The plight of Indian Seafarers Deepens: Stranded, Exploited, Abandoned

The plight of Indian Seafarers Deepens: Stranded, Exploited, Abandoned

Indian seafarers are facing a growing crisis, with a shocking number being abandoned on ships without pay or basic necessities. This report highlights the alarming situation and the factors contributing to it.

Indians Top the List of Abandoned Seafarers

For the second consecutive year, Indian seafarers are the most likely to be abandoned at sea. In the first half of 2024 alone, a staggering 411 Indian crew members have been left stranded on ships. This troubling trend comes amidst a rise in overall abandoned vessels documented by the International Transport Workers’ Federation (ITF). In 2023, a record 129 vessels were abandoned, with 401 of the affected seafarers being Indian. The current year is on track to surpass that grim record, with a total of 116 vessels and 1,672 seafarers abandoned so far.

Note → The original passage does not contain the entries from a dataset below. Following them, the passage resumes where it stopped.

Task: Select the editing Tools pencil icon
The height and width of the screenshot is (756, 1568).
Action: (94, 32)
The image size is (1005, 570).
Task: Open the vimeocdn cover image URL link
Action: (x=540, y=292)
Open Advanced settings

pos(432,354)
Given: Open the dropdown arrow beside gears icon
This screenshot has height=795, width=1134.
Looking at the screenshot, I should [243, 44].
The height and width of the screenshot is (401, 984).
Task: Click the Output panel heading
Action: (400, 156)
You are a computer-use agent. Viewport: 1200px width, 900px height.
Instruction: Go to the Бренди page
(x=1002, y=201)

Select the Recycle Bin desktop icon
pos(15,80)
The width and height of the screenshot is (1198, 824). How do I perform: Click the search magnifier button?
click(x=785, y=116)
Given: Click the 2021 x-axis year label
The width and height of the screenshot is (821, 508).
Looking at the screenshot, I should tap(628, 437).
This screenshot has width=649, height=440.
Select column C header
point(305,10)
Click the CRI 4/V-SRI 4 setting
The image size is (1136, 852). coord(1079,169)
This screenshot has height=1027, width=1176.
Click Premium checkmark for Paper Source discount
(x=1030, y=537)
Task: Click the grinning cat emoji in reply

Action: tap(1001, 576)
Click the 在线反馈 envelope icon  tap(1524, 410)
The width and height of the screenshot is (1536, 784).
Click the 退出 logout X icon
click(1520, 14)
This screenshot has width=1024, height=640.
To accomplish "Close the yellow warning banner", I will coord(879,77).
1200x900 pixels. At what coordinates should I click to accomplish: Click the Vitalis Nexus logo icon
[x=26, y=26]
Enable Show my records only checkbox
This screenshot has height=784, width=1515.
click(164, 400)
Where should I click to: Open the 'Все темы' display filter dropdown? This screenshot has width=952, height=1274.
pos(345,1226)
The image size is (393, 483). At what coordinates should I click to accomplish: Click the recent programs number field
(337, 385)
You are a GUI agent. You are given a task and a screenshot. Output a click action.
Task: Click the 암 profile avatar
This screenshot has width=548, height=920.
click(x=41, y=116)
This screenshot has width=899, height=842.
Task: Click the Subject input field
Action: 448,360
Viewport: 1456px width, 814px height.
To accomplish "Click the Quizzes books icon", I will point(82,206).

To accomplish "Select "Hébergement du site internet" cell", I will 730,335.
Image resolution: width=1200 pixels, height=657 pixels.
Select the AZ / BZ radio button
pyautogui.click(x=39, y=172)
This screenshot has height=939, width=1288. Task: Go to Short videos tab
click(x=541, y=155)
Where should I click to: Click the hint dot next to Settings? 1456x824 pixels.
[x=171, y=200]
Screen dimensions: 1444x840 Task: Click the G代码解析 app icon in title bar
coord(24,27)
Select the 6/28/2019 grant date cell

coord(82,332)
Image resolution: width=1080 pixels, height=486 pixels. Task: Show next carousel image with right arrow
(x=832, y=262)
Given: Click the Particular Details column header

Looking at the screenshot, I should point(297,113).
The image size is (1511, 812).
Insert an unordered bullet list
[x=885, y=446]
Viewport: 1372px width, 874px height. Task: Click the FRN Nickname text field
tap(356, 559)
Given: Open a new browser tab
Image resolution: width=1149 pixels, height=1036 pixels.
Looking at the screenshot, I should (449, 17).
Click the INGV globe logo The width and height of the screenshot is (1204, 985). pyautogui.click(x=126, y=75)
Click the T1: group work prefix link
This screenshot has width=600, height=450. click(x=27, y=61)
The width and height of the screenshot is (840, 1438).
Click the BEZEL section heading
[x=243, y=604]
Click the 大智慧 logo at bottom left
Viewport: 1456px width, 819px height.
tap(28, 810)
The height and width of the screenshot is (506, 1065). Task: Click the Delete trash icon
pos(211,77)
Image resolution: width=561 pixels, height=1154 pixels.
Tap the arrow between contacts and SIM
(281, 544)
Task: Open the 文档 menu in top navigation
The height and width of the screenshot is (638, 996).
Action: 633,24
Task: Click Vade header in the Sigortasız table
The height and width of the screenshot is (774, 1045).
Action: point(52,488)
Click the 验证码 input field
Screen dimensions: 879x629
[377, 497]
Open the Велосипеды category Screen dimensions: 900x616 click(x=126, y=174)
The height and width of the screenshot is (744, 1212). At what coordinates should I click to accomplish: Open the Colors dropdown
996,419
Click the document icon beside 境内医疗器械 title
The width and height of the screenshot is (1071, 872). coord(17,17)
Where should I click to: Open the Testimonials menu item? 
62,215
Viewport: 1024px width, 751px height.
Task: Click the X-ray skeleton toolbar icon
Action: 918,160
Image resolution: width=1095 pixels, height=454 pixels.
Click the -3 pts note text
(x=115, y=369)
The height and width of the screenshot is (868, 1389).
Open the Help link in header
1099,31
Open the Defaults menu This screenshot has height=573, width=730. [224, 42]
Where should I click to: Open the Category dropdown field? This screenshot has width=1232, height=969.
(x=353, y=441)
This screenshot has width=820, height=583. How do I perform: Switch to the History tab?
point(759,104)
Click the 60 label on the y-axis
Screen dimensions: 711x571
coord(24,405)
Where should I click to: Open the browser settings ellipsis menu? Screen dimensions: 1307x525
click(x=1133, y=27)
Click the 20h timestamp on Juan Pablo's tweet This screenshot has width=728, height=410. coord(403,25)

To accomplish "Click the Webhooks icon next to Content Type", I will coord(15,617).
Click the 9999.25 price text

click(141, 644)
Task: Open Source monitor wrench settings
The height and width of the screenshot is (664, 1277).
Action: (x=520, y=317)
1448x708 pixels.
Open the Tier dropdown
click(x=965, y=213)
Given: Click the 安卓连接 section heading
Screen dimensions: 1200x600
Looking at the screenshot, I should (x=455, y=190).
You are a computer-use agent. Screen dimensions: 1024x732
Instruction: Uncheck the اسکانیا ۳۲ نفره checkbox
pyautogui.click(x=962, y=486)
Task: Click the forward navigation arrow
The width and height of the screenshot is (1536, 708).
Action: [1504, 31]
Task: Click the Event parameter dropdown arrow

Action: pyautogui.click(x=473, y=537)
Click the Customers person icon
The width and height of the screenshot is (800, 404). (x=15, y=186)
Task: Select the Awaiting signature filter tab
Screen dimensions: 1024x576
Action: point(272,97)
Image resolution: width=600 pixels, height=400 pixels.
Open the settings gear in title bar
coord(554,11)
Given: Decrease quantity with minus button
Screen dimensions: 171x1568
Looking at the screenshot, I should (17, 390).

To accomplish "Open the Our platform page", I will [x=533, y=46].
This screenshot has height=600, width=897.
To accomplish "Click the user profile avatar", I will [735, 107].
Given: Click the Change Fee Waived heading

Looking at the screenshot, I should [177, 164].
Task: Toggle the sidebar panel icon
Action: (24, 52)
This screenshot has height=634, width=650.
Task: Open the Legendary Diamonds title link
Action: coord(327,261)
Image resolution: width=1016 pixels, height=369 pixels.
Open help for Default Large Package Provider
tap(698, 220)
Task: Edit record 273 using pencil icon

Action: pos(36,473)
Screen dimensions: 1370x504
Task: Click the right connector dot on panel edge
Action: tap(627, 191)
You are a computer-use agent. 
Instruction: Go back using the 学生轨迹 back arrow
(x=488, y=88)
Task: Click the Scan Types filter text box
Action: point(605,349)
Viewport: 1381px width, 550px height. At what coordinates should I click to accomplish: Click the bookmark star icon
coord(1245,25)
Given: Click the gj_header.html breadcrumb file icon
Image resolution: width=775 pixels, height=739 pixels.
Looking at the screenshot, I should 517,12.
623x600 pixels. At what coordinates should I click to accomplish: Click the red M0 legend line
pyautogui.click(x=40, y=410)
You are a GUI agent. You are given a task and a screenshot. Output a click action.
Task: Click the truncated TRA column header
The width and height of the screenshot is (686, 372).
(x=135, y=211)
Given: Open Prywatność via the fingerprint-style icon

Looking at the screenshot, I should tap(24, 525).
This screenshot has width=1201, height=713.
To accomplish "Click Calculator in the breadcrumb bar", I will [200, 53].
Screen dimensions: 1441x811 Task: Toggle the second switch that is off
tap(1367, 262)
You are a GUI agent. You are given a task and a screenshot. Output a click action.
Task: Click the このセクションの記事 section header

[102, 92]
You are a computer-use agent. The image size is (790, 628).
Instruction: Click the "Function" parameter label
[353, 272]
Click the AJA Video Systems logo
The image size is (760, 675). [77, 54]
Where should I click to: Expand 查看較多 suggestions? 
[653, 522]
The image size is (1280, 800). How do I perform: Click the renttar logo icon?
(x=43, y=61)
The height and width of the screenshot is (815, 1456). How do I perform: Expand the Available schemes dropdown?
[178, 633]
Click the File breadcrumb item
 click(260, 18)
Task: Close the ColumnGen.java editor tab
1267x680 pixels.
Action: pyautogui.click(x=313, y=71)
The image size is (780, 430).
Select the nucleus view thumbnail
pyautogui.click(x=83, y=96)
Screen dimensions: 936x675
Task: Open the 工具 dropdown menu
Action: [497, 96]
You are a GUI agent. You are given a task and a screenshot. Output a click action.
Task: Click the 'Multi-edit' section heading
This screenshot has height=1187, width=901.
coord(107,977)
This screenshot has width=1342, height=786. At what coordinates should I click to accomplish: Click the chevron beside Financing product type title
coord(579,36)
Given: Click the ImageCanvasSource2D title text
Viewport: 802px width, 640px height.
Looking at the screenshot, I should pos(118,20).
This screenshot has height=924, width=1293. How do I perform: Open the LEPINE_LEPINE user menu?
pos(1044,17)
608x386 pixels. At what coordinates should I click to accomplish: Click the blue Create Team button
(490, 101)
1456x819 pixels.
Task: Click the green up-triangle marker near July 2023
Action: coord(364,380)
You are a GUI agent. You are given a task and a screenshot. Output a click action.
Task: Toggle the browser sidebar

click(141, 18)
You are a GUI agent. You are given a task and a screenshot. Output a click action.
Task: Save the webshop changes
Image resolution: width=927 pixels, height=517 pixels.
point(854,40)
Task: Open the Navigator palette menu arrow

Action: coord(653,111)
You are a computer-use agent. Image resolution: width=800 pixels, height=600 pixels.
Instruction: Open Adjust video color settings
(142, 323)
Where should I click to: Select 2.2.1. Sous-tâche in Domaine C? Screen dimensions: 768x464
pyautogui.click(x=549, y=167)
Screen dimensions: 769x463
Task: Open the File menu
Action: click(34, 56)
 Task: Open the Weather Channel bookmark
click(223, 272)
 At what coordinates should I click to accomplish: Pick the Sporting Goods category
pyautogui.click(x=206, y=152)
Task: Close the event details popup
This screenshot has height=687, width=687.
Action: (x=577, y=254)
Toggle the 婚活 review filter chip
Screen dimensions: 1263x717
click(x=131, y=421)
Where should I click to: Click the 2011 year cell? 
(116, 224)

A Case Study: Stranded on UAE Ships

The ITF has brought to light the plight of 16 Indian seafarers abandoned on two vessels operated by the same UAE-based company, AIM Global Shipping & Fuel Supply. These crew members have been stuck on the ships for months, enduring harsh conditions. They haven’t received their wages, face sweltering heat with no air conditioning, and have dwindling provisions. Six of these seafarers are on the “Seashine 7,” anchored at Sharjah, owed over $40,000 in unpaid wages. The other ten are on the “Sunshine 7,” a Tanzania-flagged vessel deregistered in 2022. Their situation is even worse, with no air conditioning or refrigeration, and the generator only running for a meager hour per day. The ITF is currently in talks with the vessel owner to resolve this situation.

Flags of Convenience: A Loophole for Exploitation

A significant detail in these cases is the use of “flags of convenience” (FOC) by the ships. 75% of the abandoned vessels documented this year fall under this category. FOCs allow ships to register under a different country’s flag than the owner’s. This allows shipowners to potentially avoid stricter labor and tax regulations in their home countries. Some may even use FOCs to bypass sanctions. The ITF has recently added Gabon and Eswatini (formerly Swaziland) to its list of FOC registries. Notably, Eswatini is a landlocked country not even a member of the international maritime organization, raising questions about its ability to properly regulate vessels flying its flag. ITF president Paddy Crumlin criticizes the FOC system, stating that it creates an environment with “no accountability and no regulation,” leading to exploitation, abandonment, and even deaths among seafarers. FOC countries, according to Crumlin, are more interested in revenue than enforcing regulations.

Exploitative Practices by Crewing Agents

The report also highlights the role of Indian crewing agents in this crisis. ITF inspectorate coordinator Steve Trowsdale blames some Indian crewing agents for being “among the worst” when it comes to placing seafarers in exploitative situations. These agents might send seafarers to jobs without proper information or awareness of the conditions they might face on board.

Indian Seafarers: Vulnerable and Unaware

The report sheds light on the vulnerability of some Indian seafarers. National Union of Seafarers of India vice-president Louis Gomes points out that some Indian seafarers “often have no awareness” and might not even know details about the specific ship they’ll be working on. Some might even pay agents just to get on board a ship and gain experience for their certificates, making them more susceptible to exploitation.

A Call to Action

This report paints a grim picture of the situation faced by many Indian seafarers. It highlights the need for stricter regulations on FOCs, improved practices by crewing agencies, and increased awareness among seafarers about their rights and working conditions. Concerted efforts are needed from various stakeholders – governments, international organizations, shipowners, and crewing agencies – to ensure the safety and well-being of seafarers across the globe.